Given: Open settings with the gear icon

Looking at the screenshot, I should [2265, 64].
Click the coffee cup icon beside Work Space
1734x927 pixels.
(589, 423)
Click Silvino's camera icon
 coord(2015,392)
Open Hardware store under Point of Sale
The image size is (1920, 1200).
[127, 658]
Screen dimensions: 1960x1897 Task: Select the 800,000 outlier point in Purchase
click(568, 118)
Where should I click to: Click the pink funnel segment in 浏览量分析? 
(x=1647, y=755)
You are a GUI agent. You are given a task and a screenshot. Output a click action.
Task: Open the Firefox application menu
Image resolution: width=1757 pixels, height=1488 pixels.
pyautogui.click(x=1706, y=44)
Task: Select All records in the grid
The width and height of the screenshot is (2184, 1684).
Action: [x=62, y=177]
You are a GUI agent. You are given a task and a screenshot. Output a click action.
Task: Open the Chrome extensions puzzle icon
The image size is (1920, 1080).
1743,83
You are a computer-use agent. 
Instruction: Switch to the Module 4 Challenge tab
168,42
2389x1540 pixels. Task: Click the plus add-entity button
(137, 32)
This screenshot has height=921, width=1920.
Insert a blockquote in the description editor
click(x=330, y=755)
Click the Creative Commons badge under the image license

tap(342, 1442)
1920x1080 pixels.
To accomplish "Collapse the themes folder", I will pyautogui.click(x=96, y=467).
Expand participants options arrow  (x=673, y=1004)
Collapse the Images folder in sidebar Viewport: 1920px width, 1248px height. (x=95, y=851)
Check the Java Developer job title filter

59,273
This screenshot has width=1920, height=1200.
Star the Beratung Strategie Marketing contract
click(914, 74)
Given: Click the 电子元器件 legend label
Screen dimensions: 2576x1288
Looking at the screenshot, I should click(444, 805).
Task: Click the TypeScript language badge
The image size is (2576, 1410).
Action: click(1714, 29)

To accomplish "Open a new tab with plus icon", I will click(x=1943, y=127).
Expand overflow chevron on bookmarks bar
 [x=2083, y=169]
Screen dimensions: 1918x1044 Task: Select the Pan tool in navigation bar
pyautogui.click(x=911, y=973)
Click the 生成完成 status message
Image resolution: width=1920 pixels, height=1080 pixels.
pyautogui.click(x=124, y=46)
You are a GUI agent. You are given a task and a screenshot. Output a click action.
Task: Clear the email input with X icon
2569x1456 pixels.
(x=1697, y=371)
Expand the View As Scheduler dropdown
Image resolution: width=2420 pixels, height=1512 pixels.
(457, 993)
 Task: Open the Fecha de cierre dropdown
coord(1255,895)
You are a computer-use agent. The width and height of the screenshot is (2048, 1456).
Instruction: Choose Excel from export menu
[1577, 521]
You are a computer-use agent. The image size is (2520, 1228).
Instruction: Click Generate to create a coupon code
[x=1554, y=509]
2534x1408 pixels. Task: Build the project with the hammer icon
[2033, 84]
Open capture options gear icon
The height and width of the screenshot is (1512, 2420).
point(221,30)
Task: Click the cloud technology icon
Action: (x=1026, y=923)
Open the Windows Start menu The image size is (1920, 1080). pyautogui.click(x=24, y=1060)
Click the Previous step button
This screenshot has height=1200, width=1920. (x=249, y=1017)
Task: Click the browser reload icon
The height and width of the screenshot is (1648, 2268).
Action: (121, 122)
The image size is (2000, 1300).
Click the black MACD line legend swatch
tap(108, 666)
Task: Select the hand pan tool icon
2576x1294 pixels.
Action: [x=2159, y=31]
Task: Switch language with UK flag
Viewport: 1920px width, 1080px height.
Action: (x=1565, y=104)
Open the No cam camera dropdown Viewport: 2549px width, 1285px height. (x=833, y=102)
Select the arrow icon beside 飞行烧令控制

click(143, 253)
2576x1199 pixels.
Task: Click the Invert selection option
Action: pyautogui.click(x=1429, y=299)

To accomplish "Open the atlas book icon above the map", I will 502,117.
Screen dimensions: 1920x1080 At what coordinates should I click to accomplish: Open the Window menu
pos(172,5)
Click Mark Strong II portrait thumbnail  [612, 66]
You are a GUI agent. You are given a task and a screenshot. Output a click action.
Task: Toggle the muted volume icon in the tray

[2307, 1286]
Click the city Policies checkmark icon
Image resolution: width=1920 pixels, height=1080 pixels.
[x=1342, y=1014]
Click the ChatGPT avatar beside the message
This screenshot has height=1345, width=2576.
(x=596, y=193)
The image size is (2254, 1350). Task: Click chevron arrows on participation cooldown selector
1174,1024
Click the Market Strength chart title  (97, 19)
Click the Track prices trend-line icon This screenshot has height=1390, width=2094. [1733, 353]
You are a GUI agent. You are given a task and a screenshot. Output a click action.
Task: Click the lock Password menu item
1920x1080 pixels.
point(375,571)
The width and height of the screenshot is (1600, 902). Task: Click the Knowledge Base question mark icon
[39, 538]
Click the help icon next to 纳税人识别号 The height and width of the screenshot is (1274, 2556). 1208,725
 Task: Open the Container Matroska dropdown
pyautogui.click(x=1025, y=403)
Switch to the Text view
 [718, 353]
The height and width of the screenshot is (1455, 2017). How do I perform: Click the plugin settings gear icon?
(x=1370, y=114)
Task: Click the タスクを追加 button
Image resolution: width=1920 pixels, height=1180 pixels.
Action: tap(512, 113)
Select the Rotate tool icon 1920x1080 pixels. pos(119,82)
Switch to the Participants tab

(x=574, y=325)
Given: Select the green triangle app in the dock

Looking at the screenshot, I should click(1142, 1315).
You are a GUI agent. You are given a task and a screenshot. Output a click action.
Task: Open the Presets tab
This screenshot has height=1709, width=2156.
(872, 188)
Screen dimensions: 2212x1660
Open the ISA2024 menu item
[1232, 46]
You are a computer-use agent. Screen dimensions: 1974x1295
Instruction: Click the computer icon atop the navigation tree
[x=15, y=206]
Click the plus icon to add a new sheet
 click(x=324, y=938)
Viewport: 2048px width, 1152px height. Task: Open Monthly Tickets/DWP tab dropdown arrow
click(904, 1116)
|---|
_EXERCISE DIRECTIONS_. Output the entire listing exactly as written.

_PROBLEM SOLUTION_.
Given: Open settings with the gear icon

Looking at the screenshot, I should [2265, 64].
Click the coffee cup icon beside Work Space
1734x927 pixels.
(589, 423)
Click Silvino's camera icon
 coord(2015,392)
Open Hardware store under Point of Sale
The image size is (1920, 1200).
[127, 658]
Screen dimensions: 1960x1897 Task: Select the 800,000 outlier point in Purchase
click(568, 118)
Where should I click to: Click the pink funnel segment in 浏览量分析? 
(x=1647, y=755)
You are a GUI agent. You are given a task and a screenshot. Output a click action.
Task: Open the Firefox application menu
Image resolution: width=1757 pixels, height=1488 pixels.
pyautogui.click(x=1706, y=44)
Task: Select All records in the grid
The width and height of the screenshot is (2184, 1684).
Action: [x=62, y=177]
You are a GUI agent. You are given a task and a screenshot. Output a click action.
Task: Open the Chrome extensions puzzle icon
The image size is (1920, 1080).
1743,83
You are a computer-use agent. 
Instruction: Switch to the Module 4 Challenge tab
168,42
2389x1540 pixels. Task: Click the plus add-entity button
(137, 32)
This screenshot has height=921, width=1920.
Insert a blockquote in the description editor
click(x=330, y=755)
Click the Creative Commons badge under the image license

tap(342, 1442)
1920x1080 pixels.
To accomplish "Collapse the themes folder", I will pyautogui.click(x=96, y=467).
Expand participants options arrow  (x=673, y=1004)
Collapse the Images folder in sidebar Viewport: 1920px width, 1248px height. (x=95, y=851)
Check the Java Developer job title filter

59,273
This screenshot has width=1920, height=1200.
Star the Beratung Strategie Marketing contract
click(914, 74)
Given: Click the 电子元器件 legend label
Screen dimensions: 2576x1288
Looking at the screenshot, I should click(444, 805).
Task: Click the TypeScript language badge
The image size is (2576, 1410).
Action: click(1714, 29)

To accomplish "Open a new tab with plus icon", I will click(x=1943, y=127).
Expand overflow chevron on bookmarks bar
 [x=2083, y=169]
Screen dimensions: 1918x1044 Task: Select the Pan tool in navigation bar
pyautogui.click(x=911, y=973)
Click the 生成完成 status message
Image resolution: width=1920 pixels, height=1080 pixels.
pyautogui.click(x=124, y=46)
You are a GUI agent. You are given a task and a screenshot. Output a click action.
Task: Clear the email input with X icon
2569x1456 pixels.
(x=1697, y=371)
Expand the View As Scheduler dropdown
Image resolution: width=2420 pixels, height=1512 pixels.
(457, 993)
 Task: Open the Fecha de cierre dropdown
coord(1255,895)
You are a computer-use agent. The width and height of the screenshot is (2048, 1456).
Instruction: Choose Excel from export menu
[1577, 521]
You are a computer-use agent. The image size is (2520, 1228).
Instruction: Click Generate to create a coupon code
[x=1554, y=509]
2534x1408 pixels. Task: Build the project with the hammer icon
[2033, 84]
Open capture options gear icon
The height and width of the screenshot is (1512, 2420).
point(221,30)
Task: Click the cloud technology icon
Action: (x=1026, y=923)
Open the Windows Start menu The image size is (1920, 1080). pyautogui.click(x=24, y=1060)
Click the Previous step button
This screenshot has height=1200, width=1920. (x=249, y=1017)
Task: Click the browser reload icon
The height and width of the screenshot is (1648, 2268).
Action: (121, 122)
The image size is (2000, 1300).
Click the black MACD line legend swatch
tap(108, 666)
Task: Select the hand pan tool icon
2576x1294 pixels.
Action: [x=2159, y=31]
Task: Switch language with UK flag
Viewport: 1920px width, 1080px height.
Action: (x=1565, y=104)
Open the No cam camera dropdown Viewport: 2549px width, 1285px height. (x=833, y=102)
Select the arrow icon beside 飞行烧令控制

click(143, 253)
2576x1199 pixels.
Task: Click the Invert selection option
Action: pyautogui.click(x=1429, y=299)

To accomplish "Open the atlas book icon above the map", I will 502,117.
Screen dimensions: 1920x1080 At what coordinates should I click to accomplish: Open the Window menu
pos(172,5)
Click Mark Strong II portrait thumbnail  [612, 66]
You are a GUI agent. You are given a task and a screenshot. Output a click action.
Task: Toggle the muted volume icon in the tray

[2307, 1286]
Click the city Policies checkmark icon
Image resolution: width=1920 pixels, height=1080 pixels.
[x=1342, y=1014]
Click the ChatGPT avatar beside the message
This screenshot has height=1345, width=2576.
(x=596, y=193)
The image size is (2254, 1350). Task: Click chevron arrows on participation cooldown selector
1174,1024
Click the Market Strength chart title  (97, 19)
Click the Track prices trend-line icon This screenshot has height=1390, width=2094. [1733, 353]
You are a GUI agent. You are given a task and a screenshot. Output a click action.
Task: Click the lock Password menu item
1920x1080 pixels.
point(375,571)
The width and height of the screenshot is (1600, 902). Task: Click the Knowledge Base question mark icon
[39, 538]
Click the help icon next to 纳税人识别号 The height and width of the screenshot is (1274, 2556). 1208,725
 Task: Open the Container Matroska dropdown
pyautogui.click(x=1025, y=403)
Switch to the Text view
 [718, 353]
The height and width of the screenshot is (1455, 2017). How do I perform: Click the plugin settings gear icon?
(x=1370, y=114)
Task: Click the タスクを追加 button
Image resolution: width=1920 pixels, height=1180 pixels.
Action: tap(512, 113)
Select the Rotate tool icon 1920x1080 pixels. pos(119,82)
Switch to the Participants tab

(x=574, y=325)
Given: Select the green triangle app in the dock

Looking at the screenshot, I should click(1142, 1315).
You are a GUI agent. You are given a task and a screenshot. Output a click action.
Task: Open the Presets tab
This screenshot has height=1709, width=2156.
(872, 188)
Screen dimensions: 2212x1660
Open the ISA2024 menu item
[1232, 46]
You are a computer-use agent. Screen dimensions: 1974x1295
Instruction: Click the computer icon atop the navigation tree
[x=15, y=206]
Click the plus icon to add a new sheet
 click(x=324, y=938)
Viewport: 2048px width, 1152px height. Task: Open Monthly Tickets/DWP tab dropdown arrow
click(904, 1116)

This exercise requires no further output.